Etnik Minangkabau selama ini dalam kajian antropologi dan kriminologi tidak memiliki kebiasaan untuk menyelesaikan setiap masalah dengan “budaya kekerasan”. Musyawarah dan mufakat melalui ninik mamak dan penghulu adat merupakan cara penyelesaian hukum adat yang tepat jika terjadi pergeseran nilai, sengketa atau konflik. “Anak dipangku keponakan dibimbing” sebagai budaya kebersamaan di antara sesama kaum kerabat dalam kehidupan masyarakat adat perlu terus digalakkan dan dibudayakan sehingga tidak hanya jadi “lips service” alias “hiasan bibir” saja dalam memandang masalah sosial termasuk jika timbul konflik dengan terjadinya pelanggaran hukum berkaitan dengan tanah adat, sako dan pusako atau sengketa mengenai perbatasan nagari di antara keponakan, mamak atau warga dari suatu nagari.

Semua ini mengingat masalah kecil di lingkungan keluarga, komunitas kaum, suku atau nagari dengan mudah dapat menimbulkan pelbagai faktor pencetus konflik dan kejahatan kekerasan. Hal itu kini mulai banyak menelan korban jiwa dan memalukan bagi kaum kerabat dalam adat dan budaya Minangkabau. Tanggungjawab sosial harus tidak ditimpakan kepada pelaku kejahatan saja akan tetapi juga kepada kaum kerabat yang salah dalam menjalankan ajaran adatnya. Semoga kekerasan tidak akan menjadi budaya dalam menyelesaikan setiap masalah di negeri ini. Amin.

Referensi :

Arif Gosita, 1993, Masalah Korban Kejahatan, Akademika Pressindo, Jakarta.
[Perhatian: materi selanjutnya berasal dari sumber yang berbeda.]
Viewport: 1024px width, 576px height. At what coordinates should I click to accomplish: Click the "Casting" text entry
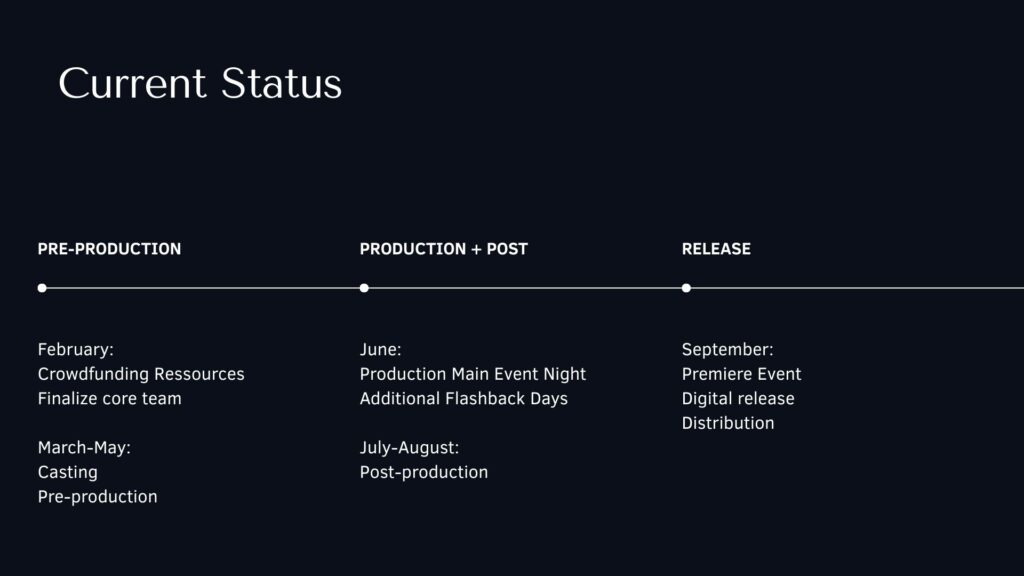(x=68, y=472)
D. Simons, 1992, Leerboek van het Nederlandse Strafrecht, Edisi Indonesia, P.A.F Lamintang (terj.), Kitab Pelajaran Hukum Pidana, Pionir Jaya, Bandung.

Delos H. Kelly, 1979, Deviant Behavior Readings in The Sociology of Deviance, St. Martin’s Press, New York.

Donald Black, 1976, The Behavior of Law, Academic Press, New York.

Eugene Kamenka dan Alice Erh-Soon Tay, 1980, Social Traditions, Legal Traditions, dalam Eugene Kamenka (ed), Law and Social Control, Edward Arnold Ltd, Bungay, Suffolk.

Hugh D. Barlow, 1984, Introduction to Criminology, Little, Brown and Company, London dan Boston.

J.E Sahetapy, 1984, Pisau Analisa Kriminologi, Pidato Pengukuhan Guru Besar Fakultas Hukum Universitas Airlangga, Armico, Bandung.

__________ (ed), 1983, Kejahatan Kekerasan Suatu Pendekatan Interdisipliner, Sinar Wijaya, Surabaya.

Norbert Rouland, 1992, L’Anthropologie Juridique, Edisi Indonesia, Paul W. Suleman (terj.), Antropologi Hukum, Atmajaya Press, Yogyakarta.

Richard Quinney, 1979, Criminology, Little Brown and Company, Boston.

Soedjono D, 1977, Ilmu Jiwa Kejahatan Amalan Ilmu Jiwa dalam Studi Kejahatan, Karya Nusantara, Bandung.

Teguh Sulistia, 1995, Penyelesaian Pencurian dengan Kekerasan dan Penegakan Hukumnya di Daerah Tingkat I Sumatera Barat, Tesis, PPs Unair, Surabaya.

____________, 2000, Perilaku Kekerasan dalam Kehidupan Masyarakat, Zaman, No. 31/Tahun Ke I – 10 – 17 Maret.